SON DAKİKA
reklam
reklam

Üsküdar’dan Çengelköy’e

Köşe Yazarı: Cengiz BAYSU   Eklenme Tarihi: 24 Eylül 2019, Salı - 09:46   Okunma Sayısı:

2014 Aralık ayında Üsküdar’dan Çengelköy’e gitmek üzere otobüse binmiştim. Şoför bindi ve arabayı hareket ettirirken 17 yaş civarında bir boya küpü (!) kızcağız kendisini içeri attı. Otobüse binerken cep telefonu elindeydi. Yüksek sesle konuşuyor, arada bir çikletini patlatıyordu.

 

   ---Ya kanka, seni de (?)’e söyledim. Tabii biraz abartarak… O da Nakşi imiş. Biz de çok açık geziyorduk dedim. Senin için ‘o da şimdi kapandı’ dedim kanki.

 

Otobüste

Otobüsün orta kısmına kadar gelmiş, diğer yolcular gibi gibi ayakta kalmıştı. Ağzını büzerek, bazen gererek bazen de gülerek şımarık tavırlarıyla dikkatleri üzerine çekmeye devam ediyordu. Yüzünde her çeşit boya vardı. Rujlu dudaklarıyla, sürmeli göz ve pembeleştirilmiş yanaklarıyla büyümüş olduğunu anlatmak isteyen görüntü veriyordu.

   Hava kapalı olmasına rağmen kocaman gözlüklerini yanına almış, havayı tarayan projektör gibi türbanının üstüne takmıştı. Parmağındaki yüzükler çok ilginçti. Yerleri süpüren uzun kıyafetinin altına renkli ayakkabılar giymişti.

 

Onu frenleyecek yoktu

     En yakınında yine türbanlı ama asil duruşuyla ve karşısındakini saygıya zorlayan bakışlarıyla genç bir hanımefendi bulunuyordu. Bu hanımefendinin süslü (!) kızı ikaz edeceğine inanmıştım. Otobüs Çengelköy’e geldiğinde indi. Arkasından en çok bakan diğer türbanlı hanımefendi, ikaz edememiş olmanın sıkıntısıyla söylenmeye başlamış, herkes rahat bir nefes almıştı.

 

Bu çocuk kimdi?

   Evet, bu çocuk kimdi? Bu yaşta tarikatlerle ne işi olabilirdi? Kandırılmış mıydı, kendisine maddi çıkar mı sağlanmıştı? Anne ve babası bu tavırları görse ne derdi? Tarikatin lideri bu kızı görmüş müydü ya da nasıl kabul etmişti? Yoksa tarikatteki toplantıların sonrasında mı kız bu hale gelmişti?

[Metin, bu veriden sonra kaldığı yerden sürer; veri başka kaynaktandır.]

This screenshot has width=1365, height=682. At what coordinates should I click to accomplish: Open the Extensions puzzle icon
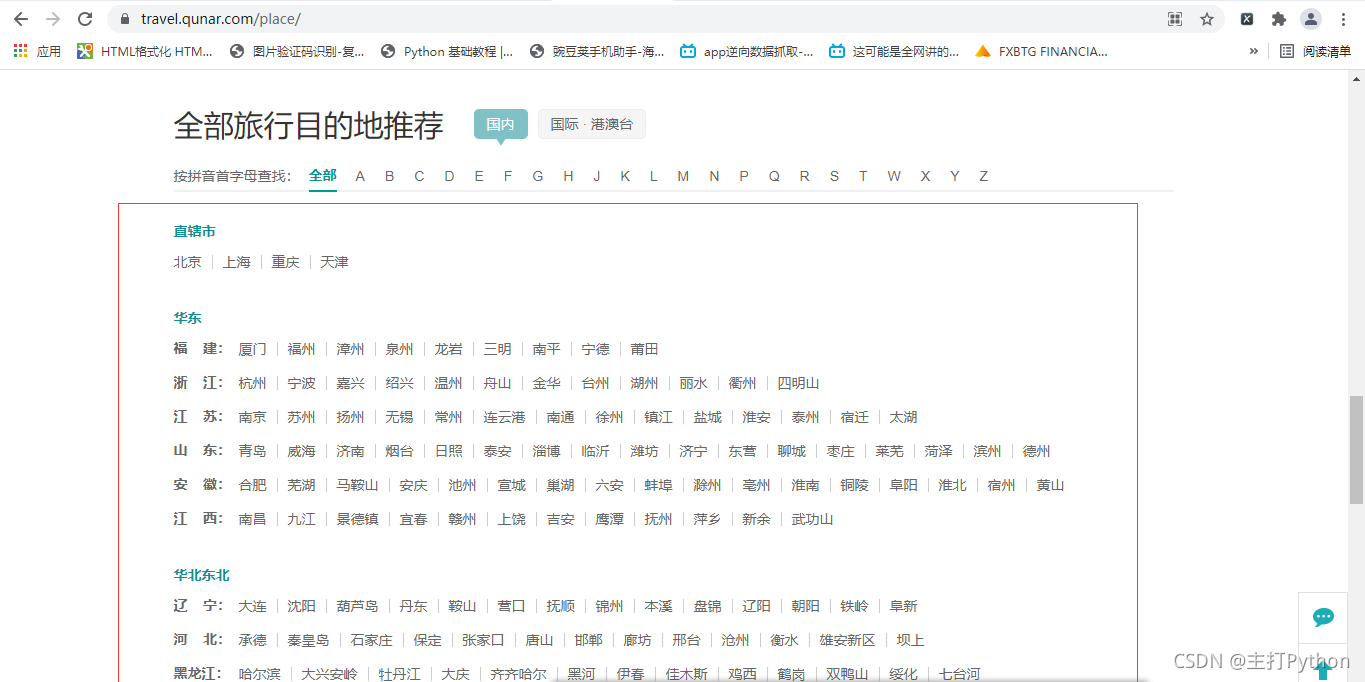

   Adnan Oktar grubunun foyası meydana çıkarıldığına göre benzer gruplar faaliyet gösteriyor olabilir mi? Bazı cemaatler, Cumhuriyet ilkelerine ters düşen fraksiyonlar, hatta devletin içinde yuvalanmış ve kendini kamufle eden FETÖ artıkları bu tür yapılaşmaları geliştiriyor olabilirler mi?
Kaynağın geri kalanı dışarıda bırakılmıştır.